Lessons Learned Writing the CAREER

So, I won the NSF CAREER award. To say I’m excited about this would be an understatement — my first Ph.D student has support locked in, I get to actually do the work I’ve been building towards for years now, and we’re going to have a much better understanding of how recommender systems (mis)behave in response to their individual and social human contexts.

One of the things I found useful while planning and writing was hearing a variety of ‘path-to-the-CAREER’ stories and trying to take from them the things that would work for me. So here’s mine, for what it is worth. There are many paths to success; the opening line of Anna Karenina does not apply to grantwriting. My road is neither necessary nor sufficient.

This post is adapted and heavily expanded from notes I wrote in preparation for the successful applicant panel at Boise State’s CAREER prep workshop this spring.

Preface: Don’t Listen to Me

Survivorship bias by McGeddon, used under CC-BY-SA.

But don’t listen to me
We just met
What do I know?
— Propaganda, ‘Don’t Listen To Me’, Excellent (2012)

Academic advice writing, panels, etc. are plagued by the problem of survivorship bias. When we put together a panel of successful grant applicants or people who landed good jobs post-Ph.D, we sample success. Success is great, but looking only at successful cases often obscures the factors that actually made a difference between success and failure.

Keep that in mind whenever you are reading or hearing advice. That doesn’t mean observing success, or listening to people who have succeeded at something is entirely useless; it just means that, in order gain generalizable, applicable knowledge, you need to interpret the data in light of that bias.

Context: Timeline

I’m willing to wait for it.
— Lin-Manuel Miranda, ‘Wait For It’, Hamilton (2015)

I started my faculty career in Fall of 2014. I immediately submitted my first attempt at the CRII, building on my dissertation work; this proposal was declined. In summer 2015, I submitted my first CAREER attempt; this went down in flames, as I had no idea what I was doing — I submitted because ‘submitting CAREER is what junior faculty do’.

▶ Material shown

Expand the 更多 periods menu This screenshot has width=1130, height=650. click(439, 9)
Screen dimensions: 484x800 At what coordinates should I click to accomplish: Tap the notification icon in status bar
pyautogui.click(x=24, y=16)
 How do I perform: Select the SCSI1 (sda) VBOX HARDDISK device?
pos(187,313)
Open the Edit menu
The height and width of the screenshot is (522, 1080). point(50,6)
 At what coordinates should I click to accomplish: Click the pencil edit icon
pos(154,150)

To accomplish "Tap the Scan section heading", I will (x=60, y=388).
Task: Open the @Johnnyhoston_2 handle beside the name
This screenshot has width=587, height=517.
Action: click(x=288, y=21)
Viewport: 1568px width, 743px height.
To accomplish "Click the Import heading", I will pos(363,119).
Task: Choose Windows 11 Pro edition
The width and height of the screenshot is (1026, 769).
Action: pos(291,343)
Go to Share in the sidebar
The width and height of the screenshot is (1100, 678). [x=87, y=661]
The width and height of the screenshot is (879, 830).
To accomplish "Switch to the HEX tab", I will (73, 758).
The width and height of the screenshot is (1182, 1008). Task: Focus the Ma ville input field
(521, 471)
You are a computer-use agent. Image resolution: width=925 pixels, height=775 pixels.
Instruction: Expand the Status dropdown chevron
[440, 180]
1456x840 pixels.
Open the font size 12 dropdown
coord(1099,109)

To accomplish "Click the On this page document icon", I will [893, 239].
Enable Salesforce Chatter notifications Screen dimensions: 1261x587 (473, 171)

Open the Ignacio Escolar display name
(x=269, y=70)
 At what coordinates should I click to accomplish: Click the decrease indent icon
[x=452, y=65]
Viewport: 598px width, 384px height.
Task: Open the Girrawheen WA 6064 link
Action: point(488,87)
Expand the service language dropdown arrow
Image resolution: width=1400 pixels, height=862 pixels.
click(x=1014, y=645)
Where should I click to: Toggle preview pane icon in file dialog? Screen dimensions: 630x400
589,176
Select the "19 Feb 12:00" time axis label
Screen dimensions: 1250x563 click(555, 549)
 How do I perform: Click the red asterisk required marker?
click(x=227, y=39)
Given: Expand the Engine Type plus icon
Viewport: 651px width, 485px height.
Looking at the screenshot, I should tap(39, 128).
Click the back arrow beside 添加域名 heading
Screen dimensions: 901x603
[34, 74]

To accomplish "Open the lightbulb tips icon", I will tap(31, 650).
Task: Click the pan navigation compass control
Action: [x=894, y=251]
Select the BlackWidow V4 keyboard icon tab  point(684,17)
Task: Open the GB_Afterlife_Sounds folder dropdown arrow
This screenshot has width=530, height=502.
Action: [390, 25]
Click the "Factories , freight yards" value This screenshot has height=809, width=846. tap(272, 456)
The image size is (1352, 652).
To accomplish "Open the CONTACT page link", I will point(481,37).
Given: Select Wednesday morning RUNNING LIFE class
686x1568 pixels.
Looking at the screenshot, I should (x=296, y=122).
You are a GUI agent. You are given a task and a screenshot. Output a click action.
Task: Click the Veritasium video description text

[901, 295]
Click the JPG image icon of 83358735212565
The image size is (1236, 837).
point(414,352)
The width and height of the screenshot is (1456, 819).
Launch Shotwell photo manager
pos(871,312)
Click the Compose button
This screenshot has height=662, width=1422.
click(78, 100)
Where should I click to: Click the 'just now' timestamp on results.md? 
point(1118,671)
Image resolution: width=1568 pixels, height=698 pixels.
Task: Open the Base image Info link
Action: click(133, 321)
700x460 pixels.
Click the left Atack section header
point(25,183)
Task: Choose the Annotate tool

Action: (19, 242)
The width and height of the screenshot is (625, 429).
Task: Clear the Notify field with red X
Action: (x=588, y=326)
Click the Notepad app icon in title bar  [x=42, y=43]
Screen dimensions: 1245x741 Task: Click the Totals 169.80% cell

▶ Work to do
1. In the post on writing the CAREER proposal, when did the author begin their faculty career?
2. List every reason the post on writing the CAREER proposal gives for the author's excitement about winning the award.
3. Resume the post on writing the CAREER proposal from its final sentence, in the same voice.

▶ Per-task answers
1. Fall of 2014.

2.
- The author's first Ph.D. student has support locked in.
- The author gets to do the work they have been building toward for years.
- There will be a much better understanding of how recommender systems (mis)behave in response to their individual and social human contexts.

3.
In Fall 2015, I decided to focus my energies on understanding fairness, bias, and discrimination in recommender systems. I submitted my second (unsuccessful) CRII attempt on the key idea that would later be the heart of my CAREER grant, and had a couple of my M.S. students work in earnest on projects that would produce preliminary results for future grant proposals.

In Fall 2016, I moved to Boise State, attended my first FATML in New York, and began to make in-person connections to the algorithmic fairness research community. I submitted an unsuccessful proposal to the Google Faculty Award program for a project that would become Research Objective 1 of my CAREER. I also began working informally on planning out my CAREER proposal’s research scope and getting feedback on the ideas.

In spring 2017, I began working specifically on the grant. I attended the NSF CISE CAREER workshop, scoped out collaborations and support across the university, and drafted my project summary for program officer feedback.

In April and May I did the bulk of the writing, and delivered a complete draft of the project description in late May. I then went on conference trip & drank terrible wine1 while our college grant specialist reviewed it.

I spent the first half of June revising, securing letters, and preparing the rest of the application package. With a complete application package ready, I sent it to our grant specialist and friends & colleagues for review, and took 2 weeks off to visit Belgium and the Netherlands. Didn’t touch it to clear my mind for revisions.

When I returned, I spent 2–3 weeks revising, finalizing, and submitted in mid-July.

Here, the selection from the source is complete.